Ferrero also scored well for its membership in the Palm Oil Innovation Group, which advocates greater transparency and higher sustainability standards in the sector than those set by RSPO.

The worst-ranked companies were personal care product giants Colgate-Palmolive and Johnson&Johnson, along with food and beverage behemoth PepsiCo. All three are American firms and announced zero-deforestation policies in 2014.

Greenpeace noted that rather than buying actual certified sustainable palm oil, Colgate-Palmolive and PepsiCo rely on GreenPalm for their sustainability credentials. GreenPalm is an independent programme operated by Book&Claim Limited, a United Kingdom-headquartered company. 

This is the palm oil equivalent of purchasing carbon credits, where companies do not purchase actual sustainable palm oil, but pay for certificates which allow them to claim sustainability credentials. The money from certificate sales goes to support sustainable palm oil cultivation.

Instead of using GreenPalm, “companies need to start getting physical certified palm oil to a high standard, beyond RSPO”, said Rahmawati.

“We understand this does not happen overnight, but there is a clear distinction between companies that are moving in that direction and the ones that remain focused on using GreenPalm.” 

She also pointed out that even though sustainable palm oil is only a fifth of the world’s supply, RSPO has said that “supply currently outstrips demand”, suggesting that this lack of demand is the real problem.

All three companies have also not revealed their full supplier lists - something no other company on the scorecard has done - and their ability to trace palm oil back to the mill is lower than that of their competitors, said Greenpeace. 

When contacted for responses to the index, Johnson&Johnson told Eco-Business that “we are implementing programmes across the world to limit our footprint and environmental impact”.

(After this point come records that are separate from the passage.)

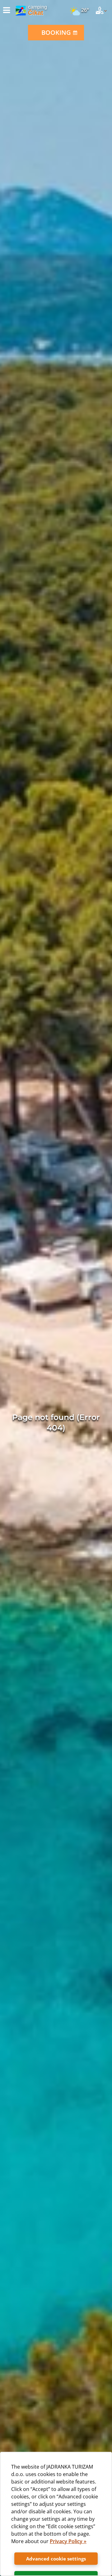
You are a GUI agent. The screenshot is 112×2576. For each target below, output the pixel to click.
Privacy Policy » (68, 2541)
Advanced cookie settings (56, 2559)
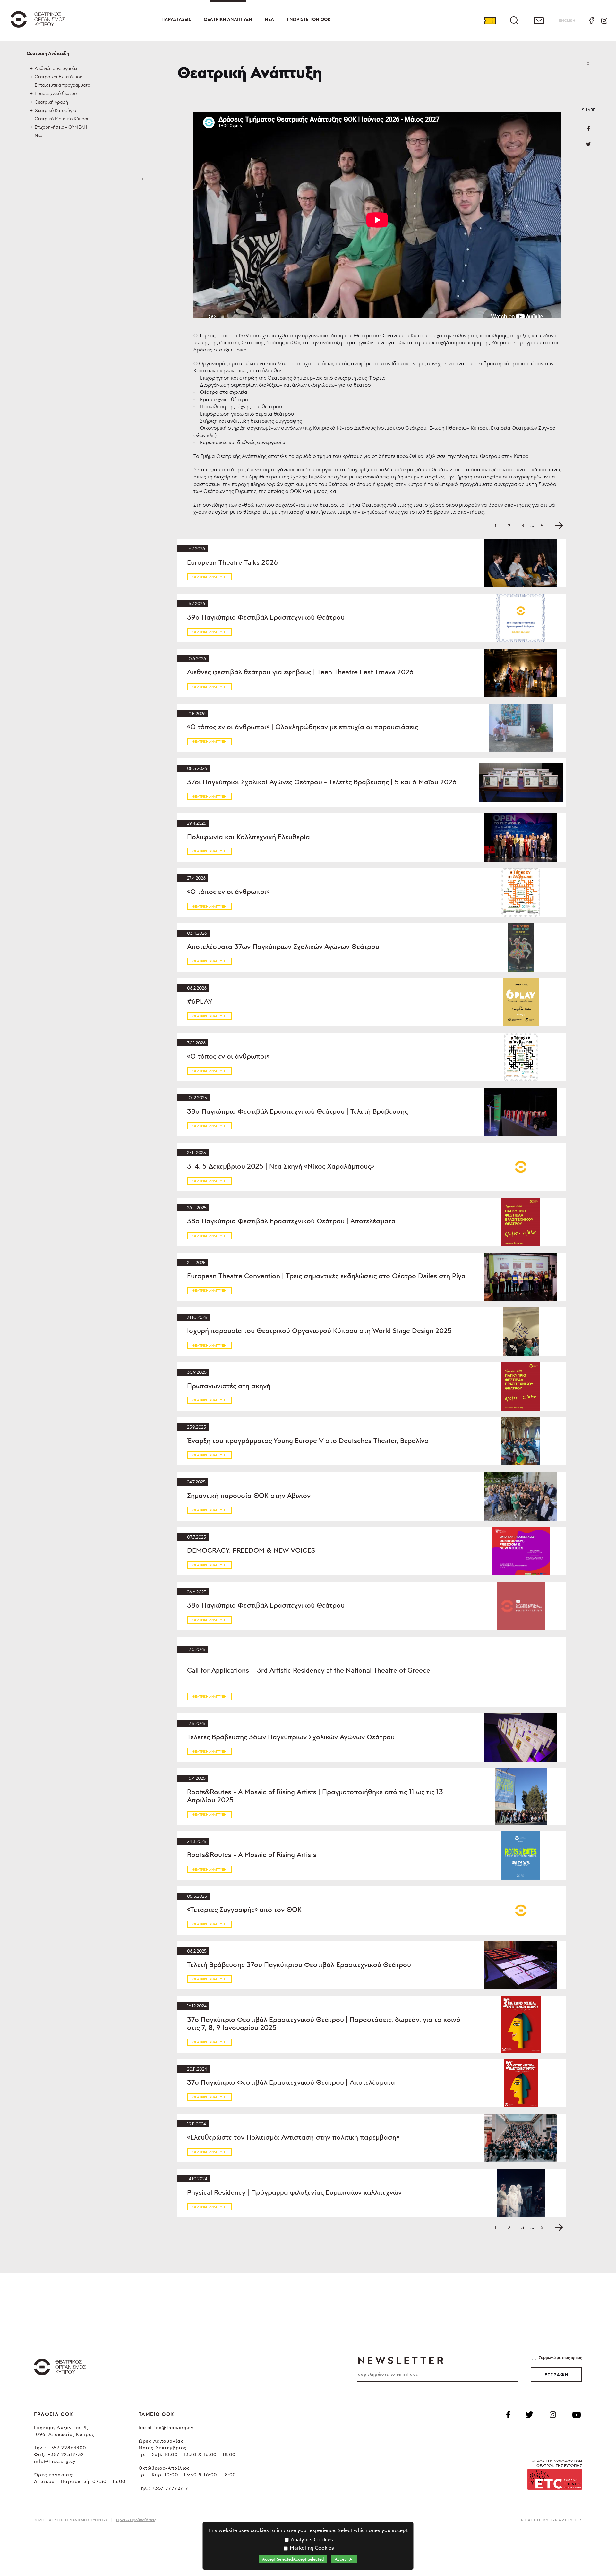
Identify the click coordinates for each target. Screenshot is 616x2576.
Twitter (588, 144)
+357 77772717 (170, 2488)
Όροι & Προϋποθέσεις (136, 2519)
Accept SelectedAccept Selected (293, 2559)
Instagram (604, 20)
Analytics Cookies (311, 2539)
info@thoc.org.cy (55, 2461)
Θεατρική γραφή (51, 102)
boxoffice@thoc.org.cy (166, 2427)
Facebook (591, 20)
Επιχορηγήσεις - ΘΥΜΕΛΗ (61, 127)
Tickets (490, 20)
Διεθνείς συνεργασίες (56, 68)
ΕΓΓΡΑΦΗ (556, 2375)
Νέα (269, 19)
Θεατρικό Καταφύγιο (55, 110)
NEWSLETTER (401, 2360)
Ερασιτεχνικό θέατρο (56, 93)
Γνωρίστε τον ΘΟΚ (308, 19)
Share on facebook (588, 128)
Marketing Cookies (311, 2548)
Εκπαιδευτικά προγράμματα (62, 85)
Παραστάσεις (176, 19)
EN (567, 20)
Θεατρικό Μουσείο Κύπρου (62, 118)
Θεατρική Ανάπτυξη (228, 19)
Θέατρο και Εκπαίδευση (58, 76)
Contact (539, 20)
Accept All (344, 2559)
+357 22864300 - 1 (70, 2447)
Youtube (576, 2414)
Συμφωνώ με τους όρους (560, 2357)
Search (514, 20)
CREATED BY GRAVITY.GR (550, 2519)
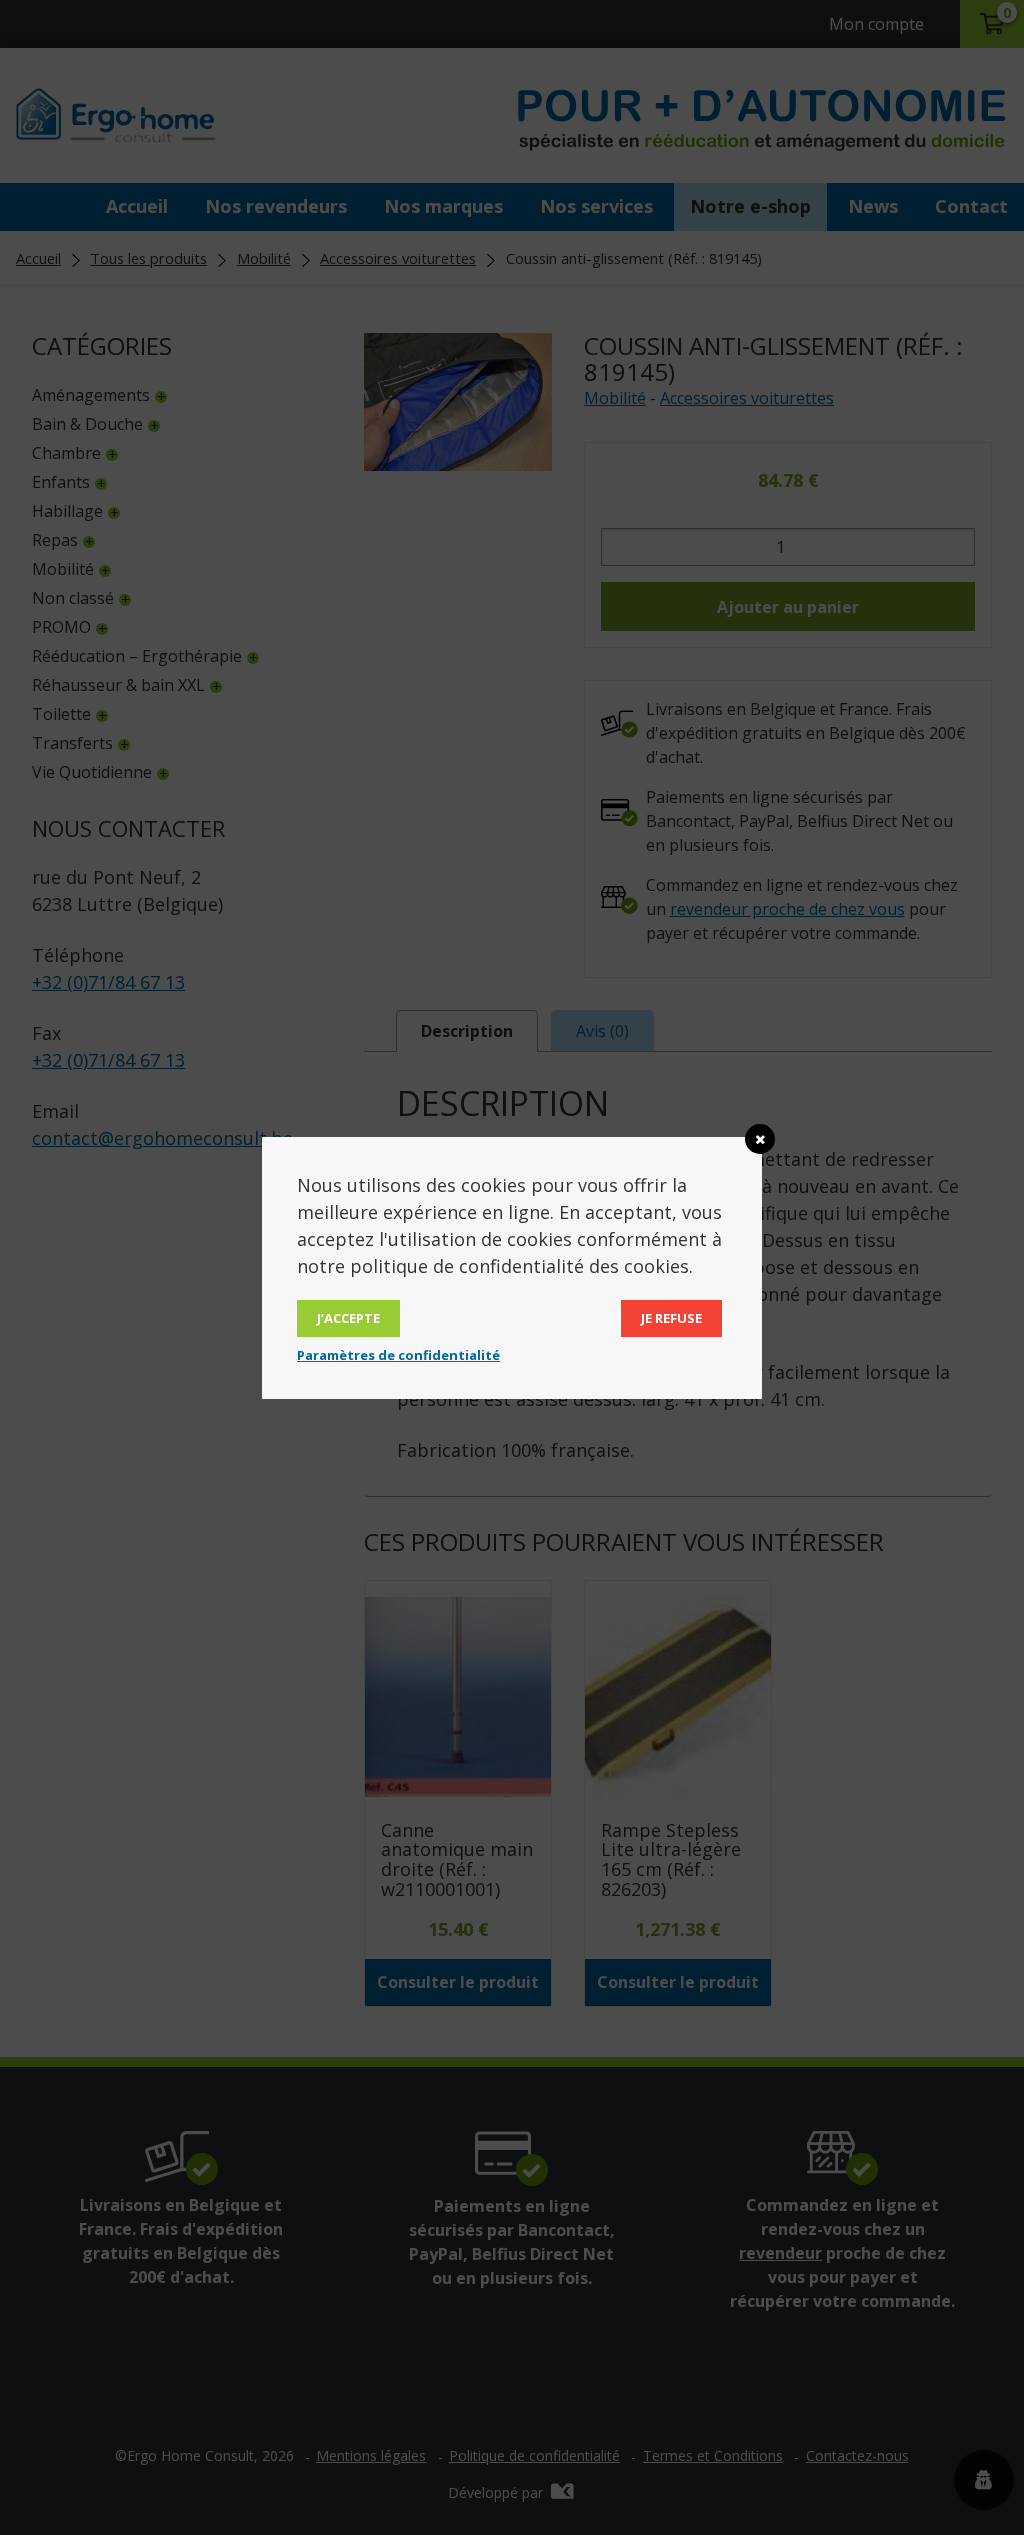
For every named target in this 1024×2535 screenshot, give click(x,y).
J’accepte (348, 1318)
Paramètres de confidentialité (398, 1355)
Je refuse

Steps taken include establishing its Responsible Palm Oil Sourcing Criteria in 2014, which prohibits development on high carbon stock forests, peatlands, and burning land to clear it.

Johnson&Johnson also works with non-profit consultancy The Forest Trust to monitor its supply chain for compliance, said the company, adding that it has removed one supplier for violating its standards, and will continue to monitor its supply chain. 

In a separate statement, Colgate-Palmolive said that “we’re proud of our goals to fight deforestation and our progress towards them, including working with The Forest Trust and the Roundtable on Sustainable Palm Oil (RSPO)”.

The certified oils and GreenPalm certificates the company has bought have contributed nearly US$8 million to support sustainable palm oil production since 2013, said the company.

It added that it aims to have a fully deforestation-free palm oil supply chain within four years, and will work with Greenpeace and others on tracing back its supply to the mill.

With another burning season looking likely this year, Greenpeace called on consumer companies and growers alike to speed up their efforts to improve the industry’s transparency and eliminate deforestation from the supply chain, as “the situation is critical for Indonesia’s forests”. 

Rahmawati said: “This is the moment that the industry needs to work together to prevent the greatest environmental crime of the century from happening again.”